Salve a resistência
Irreverência é a palavra que marca o público que confere a montagem de “Dzi Croquettes em Bandália”. Não se trata de um momento revival, mas de um espetáculo que remonta o universo de um dos grupos que mais marcaram o cenário teatral brasileiro.
O primeiro show do Dzi Croquettes foi realizado em plena ditadura militar, mais precisamente no ano de 1972. Homens usando roupas femininas, salientando ainda mais o estilo andrógeno. Vestidinhos, meias-calças, saltos altíssimos, maquiagem pesada, imensos cílios postiços em performances de dança, esquetes de comédia, em um espetáculo inclassificável. Posso dizer que a montagem que segue curta temporada no Teatro Clara Nunes também se enquadra nesse adjetivo: Inclassificável.

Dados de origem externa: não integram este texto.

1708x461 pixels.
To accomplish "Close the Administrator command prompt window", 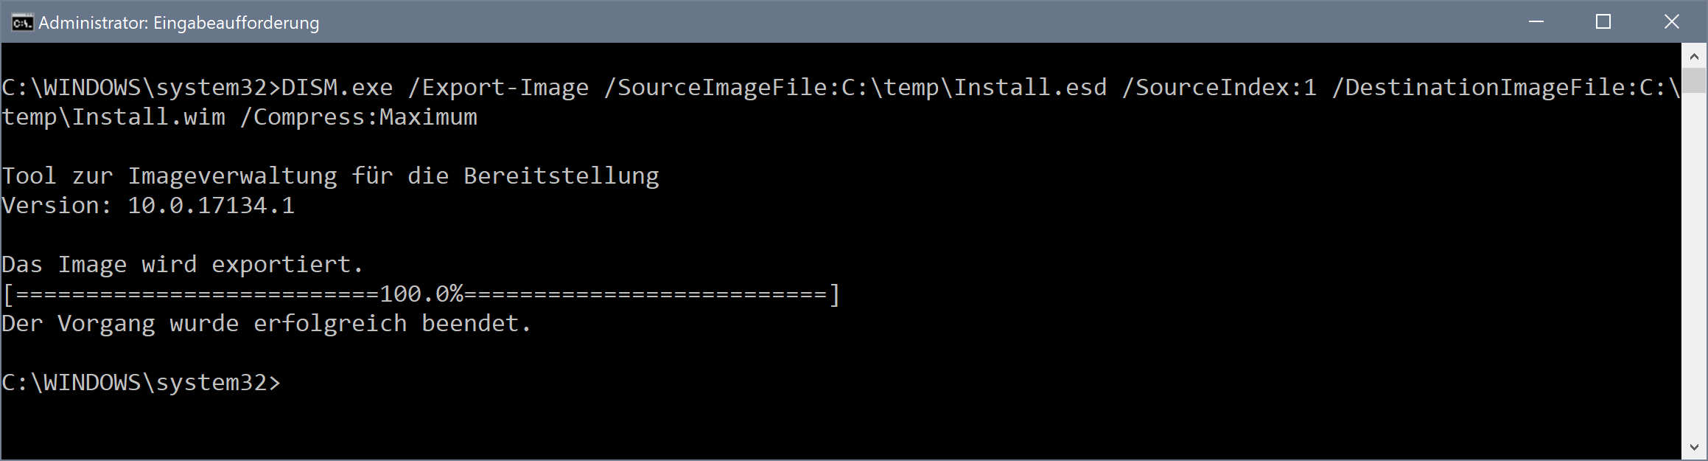I will point(1671,22).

Com um discurso denso e ideologicamente marcado pelo fortalecimento da cultura nacional, dos musicais nacionais e da abordagem de temas brasileiros começava Dzi. Era incrível pensar na experiência que aquele grupo de jovens atores estava tendo com o representante da primeira versão, Ciro Barcelos, que assina a direção.
No palco o elenco brilha. Ciro Barcelos, Wilson Procópio, Franco Kuster, Thadeu Torres, Pedro Valério, Cleiton Leite Morais, Kiko Guarabyra, Leandro Mello, Demétrio Gil, Sonny Duque, Kostya Biriuk. O público ainda conta com a participação especial de Bayard Tonelli. A direção soube aproveitar o trabalho de cada um dos atores. Todos muito bem afinados, com performances bem coreografadas e cenas de humor que arrancam risadas. Hora pela ousadia, hora pela delicadeza. Leandro Mello é show cantando Elis Regina. Aplausos e assobios para o ator que tem uma linha de humor incrível. Vale ressaltar que todos tem ótima presença cênica e trabalho de concepção de personagem impecável. Podemos dizer que são novos integrantes do “Dzi”. Também pudera, Ciro escolheu os melhores de uma seleção com mais de 450 atores-bailarinos.

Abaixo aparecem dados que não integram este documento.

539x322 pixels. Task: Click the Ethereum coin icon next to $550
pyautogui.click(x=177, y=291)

Claudio Tovar que também faz parte do grupo original assina os figurinos. Impecável. Cada uma das trocas tem o tempo certo e o trabalho de Tovar bilha em conjunto com a cena e com a iluminação. O designer de luz é assinado por Aurélio Simoni. O tom sombrio e dark. A luz na cara do público. Tudo ajuda na atmosfera proposta pela direção de Barcelos.
A cenografia de Pedro Valério é um destaque a parte. Usual. Tudo com utilidade cênica e de uma beleza que faz os olhos percorrerem cada centímetro daquela garagem de ensaios. Lindos os detalhes que nos prendem, nos chama e ajuda a contar a história do “Dzi”.
A linha dramatúrgica da montagem poderia ser mais valorizada, apesar que sou obrigado a confessar que saborear o universo do “Dzi” é uma experiência única.
Um momento da montagem me chama a atenção é quando o grito é dado: “Estamos vivendo o fim da ideologia”. Sou obrigado a dizer que concordo, quando vejo espetáculos artisticamente pobres e sem fundamentação. Quando percebo que o público sai sem questionamento e sem reflexões. Quando o artista deixa de ser questionador, de ser aquele que aponta, que utiliza da arte como ferramenta de transformação social. Só posso dizer que é graças a montagens como “Dzi Croquettes em Bandália” que isso não ocorre. É por conta de grupos como este que afirmo: Ainda temos muitos lutando por suas ideologias. É assim que entra em cena um espetáculo sem patrocínio da Prefeitura do Rio e de todos os outros Brás. Salve “Dzi”!!!